By Lisa Radon April 13, 2010

Victor Maldonado, “Green Screen series.” image via padaoregon.org.

Seeing green. Painted a spring grass, pop-ish green, the dozen-plus canvases hung in a squared pyramid read either as monochromatic or seething with the texture of gold glitter static depending on how the light hits them and depending on where you stand. The paintings by Victor Maldonado are part of his current show, LESS, at Froelick Gallery. The title of the series, “Green Screen,” invokes the movie technology allowing the placement of an actor into any digitally created environment. Maldonado, who has said that each “Green Screen” painting represents one of the televisions that he grew up with, recently talked about the paintings dealing with his experience, as a first generation immigrant, of learning English by watching American television. They may have been portals to assimilation via language and pop culture for Maldonado, but by making “green screens” of remembered televisions Maldonado points to a more broadly applicable truism that TV allows any viewer to place him or herself vicariously into alternate scenarios while simultaneously pointing out that the real action happens in front of the screen. If I worry that the rich metaphorical underpainting of ideas (and indeed, autobiographical narrative) that girds these works may remain below the waterline for some viewers, I also bear in mind the ubiquity of the screen in American life and the myriad things a viewer can project onto it (pun intended). In a pre-screen world, after all, it was the painting that invited us to another world, that stimulated conversation, provided education, entertainment.
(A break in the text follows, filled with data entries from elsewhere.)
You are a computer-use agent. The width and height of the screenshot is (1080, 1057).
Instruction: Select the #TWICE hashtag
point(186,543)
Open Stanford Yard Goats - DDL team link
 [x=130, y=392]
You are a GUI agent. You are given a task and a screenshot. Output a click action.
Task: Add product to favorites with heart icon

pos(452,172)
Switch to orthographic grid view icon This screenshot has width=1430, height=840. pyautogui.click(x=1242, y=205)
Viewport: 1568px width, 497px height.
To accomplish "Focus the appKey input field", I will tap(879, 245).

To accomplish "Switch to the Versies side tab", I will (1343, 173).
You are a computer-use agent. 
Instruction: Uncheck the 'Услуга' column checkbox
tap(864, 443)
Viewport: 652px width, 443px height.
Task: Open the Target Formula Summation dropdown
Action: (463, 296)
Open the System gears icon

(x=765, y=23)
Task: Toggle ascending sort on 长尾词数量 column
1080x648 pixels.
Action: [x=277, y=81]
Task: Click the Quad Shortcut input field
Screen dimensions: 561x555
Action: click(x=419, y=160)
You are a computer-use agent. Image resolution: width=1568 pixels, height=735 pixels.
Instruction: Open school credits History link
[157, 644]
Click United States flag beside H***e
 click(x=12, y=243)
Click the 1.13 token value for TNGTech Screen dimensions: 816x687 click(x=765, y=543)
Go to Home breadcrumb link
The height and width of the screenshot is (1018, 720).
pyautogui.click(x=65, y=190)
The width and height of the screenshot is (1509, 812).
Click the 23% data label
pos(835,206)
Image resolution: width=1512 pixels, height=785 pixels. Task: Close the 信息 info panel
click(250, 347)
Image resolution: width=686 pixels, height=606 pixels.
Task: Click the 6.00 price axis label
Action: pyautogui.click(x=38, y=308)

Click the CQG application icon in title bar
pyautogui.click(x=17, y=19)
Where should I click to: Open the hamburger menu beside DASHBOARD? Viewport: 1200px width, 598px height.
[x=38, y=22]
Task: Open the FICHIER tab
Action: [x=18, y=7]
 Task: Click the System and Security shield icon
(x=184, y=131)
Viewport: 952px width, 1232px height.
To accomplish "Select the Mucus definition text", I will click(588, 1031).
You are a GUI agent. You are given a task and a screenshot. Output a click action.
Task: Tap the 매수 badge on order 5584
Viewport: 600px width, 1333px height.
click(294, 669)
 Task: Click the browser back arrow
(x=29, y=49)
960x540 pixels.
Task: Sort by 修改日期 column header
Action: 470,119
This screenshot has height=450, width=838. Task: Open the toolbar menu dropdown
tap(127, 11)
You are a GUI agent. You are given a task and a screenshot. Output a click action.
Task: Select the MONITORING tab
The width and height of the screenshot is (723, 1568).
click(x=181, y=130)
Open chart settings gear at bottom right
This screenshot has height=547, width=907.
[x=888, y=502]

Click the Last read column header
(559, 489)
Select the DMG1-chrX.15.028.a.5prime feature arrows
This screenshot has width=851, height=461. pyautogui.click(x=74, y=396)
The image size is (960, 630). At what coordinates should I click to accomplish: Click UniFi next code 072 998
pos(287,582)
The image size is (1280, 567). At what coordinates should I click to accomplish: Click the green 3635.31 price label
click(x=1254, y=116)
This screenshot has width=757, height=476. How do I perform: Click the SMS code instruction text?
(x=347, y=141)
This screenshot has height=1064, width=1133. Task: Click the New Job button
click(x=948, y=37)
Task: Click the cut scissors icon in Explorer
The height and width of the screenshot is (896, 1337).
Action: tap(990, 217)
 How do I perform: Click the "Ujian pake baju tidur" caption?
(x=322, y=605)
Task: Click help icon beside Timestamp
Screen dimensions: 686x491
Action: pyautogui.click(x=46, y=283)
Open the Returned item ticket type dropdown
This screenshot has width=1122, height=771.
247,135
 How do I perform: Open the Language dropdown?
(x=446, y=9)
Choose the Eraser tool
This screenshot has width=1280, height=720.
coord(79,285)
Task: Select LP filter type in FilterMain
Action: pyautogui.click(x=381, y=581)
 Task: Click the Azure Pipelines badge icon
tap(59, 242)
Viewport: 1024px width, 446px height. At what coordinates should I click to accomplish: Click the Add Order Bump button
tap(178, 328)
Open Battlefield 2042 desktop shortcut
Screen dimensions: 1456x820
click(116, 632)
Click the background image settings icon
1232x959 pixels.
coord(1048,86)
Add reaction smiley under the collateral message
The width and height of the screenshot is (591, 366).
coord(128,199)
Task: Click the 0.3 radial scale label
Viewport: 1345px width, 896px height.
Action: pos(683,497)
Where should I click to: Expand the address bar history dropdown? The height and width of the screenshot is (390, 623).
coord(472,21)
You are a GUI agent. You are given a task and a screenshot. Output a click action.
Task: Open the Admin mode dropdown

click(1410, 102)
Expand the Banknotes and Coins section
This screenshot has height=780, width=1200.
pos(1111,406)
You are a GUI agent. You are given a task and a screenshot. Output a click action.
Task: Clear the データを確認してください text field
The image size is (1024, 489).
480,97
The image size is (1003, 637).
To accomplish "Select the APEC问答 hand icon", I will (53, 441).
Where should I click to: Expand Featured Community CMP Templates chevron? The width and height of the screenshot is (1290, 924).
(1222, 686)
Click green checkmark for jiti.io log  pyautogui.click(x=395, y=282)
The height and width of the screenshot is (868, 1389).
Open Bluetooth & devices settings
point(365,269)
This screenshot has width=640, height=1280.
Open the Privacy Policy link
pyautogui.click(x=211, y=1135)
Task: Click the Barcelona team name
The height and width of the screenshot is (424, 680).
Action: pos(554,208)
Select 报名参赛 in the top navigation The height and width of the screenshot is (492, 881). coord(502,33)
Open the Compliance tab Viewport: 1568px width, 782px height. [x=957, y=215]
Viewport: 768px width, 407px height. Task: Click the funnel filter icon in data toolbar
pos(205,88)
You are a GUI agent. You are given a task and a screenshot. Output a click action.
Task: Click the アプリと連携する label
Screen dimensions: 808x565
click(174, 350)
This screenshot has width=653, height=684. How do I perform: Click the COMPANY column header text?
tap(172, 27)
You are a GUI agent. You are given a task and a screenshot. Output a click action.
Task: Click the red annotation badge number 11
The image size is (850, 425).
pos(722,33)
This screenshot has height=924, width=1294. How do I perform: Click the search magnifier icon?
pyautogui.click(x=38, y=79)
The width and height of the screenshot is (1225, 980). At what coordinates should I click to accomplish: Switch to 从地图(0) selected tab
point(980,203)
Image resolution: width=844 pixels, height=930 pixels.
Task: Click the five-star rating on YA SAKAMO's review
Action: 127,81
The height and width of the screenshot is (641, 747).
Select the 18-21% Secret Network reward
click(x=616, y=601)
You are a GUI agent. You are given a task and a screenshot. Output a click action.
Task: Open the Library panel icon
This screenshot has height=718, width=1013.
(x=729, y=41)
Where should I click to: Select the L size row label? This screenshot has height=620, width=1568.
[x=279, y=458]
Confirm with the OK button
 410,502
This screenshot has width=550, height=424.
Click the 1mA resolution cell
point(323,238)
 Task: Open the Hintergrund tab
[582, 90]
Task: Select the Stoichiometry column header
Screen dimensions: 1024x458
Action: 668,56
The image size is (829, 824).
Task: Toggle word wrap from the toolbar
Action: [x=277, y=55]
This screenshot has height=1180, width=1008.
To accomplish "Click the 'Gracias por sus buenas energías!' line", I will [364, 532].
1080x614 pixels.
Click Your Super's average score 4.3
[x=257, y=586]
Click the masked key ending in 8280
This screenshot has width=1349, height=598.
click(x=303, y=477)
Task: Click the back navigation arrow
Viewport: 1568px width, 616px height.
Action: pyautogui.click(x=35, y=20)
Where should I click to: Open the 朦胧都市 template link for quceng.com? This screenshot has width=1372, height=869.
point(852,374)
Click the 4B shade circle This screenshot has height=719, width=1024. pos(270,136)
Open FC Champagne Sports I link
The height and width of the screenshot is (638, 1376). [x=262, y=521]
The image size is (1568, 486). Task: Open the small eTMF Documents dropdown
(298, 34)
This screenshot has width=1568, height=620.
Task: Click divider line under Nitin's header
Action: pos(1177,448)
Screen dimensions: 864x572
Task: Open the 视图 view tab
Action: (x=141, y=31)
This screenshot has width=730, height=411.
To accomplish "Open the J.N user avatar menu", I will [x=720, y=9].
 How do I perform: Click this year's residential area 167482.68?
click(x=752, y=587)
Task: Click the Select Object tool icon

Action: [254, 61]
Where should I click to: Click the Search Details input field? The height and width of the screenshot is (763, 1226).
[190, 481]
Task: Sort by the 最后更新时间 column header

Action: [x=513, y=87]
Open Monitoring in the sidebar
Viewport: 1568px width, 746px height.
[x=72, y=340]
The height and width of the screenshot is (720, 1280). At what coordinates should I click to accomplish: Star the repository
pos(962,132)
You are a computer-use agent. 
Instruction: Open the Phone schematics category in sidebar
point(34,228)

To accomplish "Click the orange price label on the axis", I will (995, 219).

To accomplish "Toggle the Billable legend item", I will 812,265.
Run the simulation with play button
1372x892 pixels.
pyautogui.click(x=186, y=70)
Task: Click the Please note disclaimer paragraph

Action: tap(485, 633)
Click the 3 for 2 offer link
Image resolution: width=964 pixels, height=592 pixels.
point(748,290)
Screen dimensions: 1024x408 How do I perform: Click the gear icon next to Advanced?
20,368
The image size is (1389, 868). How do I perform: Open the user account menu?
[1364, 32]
As Maldonado said at a weekend talk at galleryHOMELAND, his recent residency in Berlin (via HOMELAND) has him thinking about border zones, crossings, and liminality more than ever. Across the gallery from the “Green Screen” paintings is a group of four large canvases in the same grass green, but printed with sections of gold cyclone fence. The unobtrusive holes rent in the lower left of the fence are what transform them into the “Gate,” of the title. It’s a neat trick that the same hue says something completely different in this context, not only as grass-being-greener-on-other-side-of-fence, but as a springlike hopefulness (complicated by a fence made of solid gold) that both entices and strives to keep the hopeful out.

Maldonado once had a teacher who talked about making something that “looks like” art. In making something that “looks like” a child of minimalism sprinkled with a little pop gold dust, Maldonado invites you to look and look again in more ways than one (its subject further complicated by our vantage point from a fine art gallery in the Pearl District). Maldonado’s refusal of didacticism in favor of subtlety creates a wide-open invitation for broader engagement of the issues that concern him.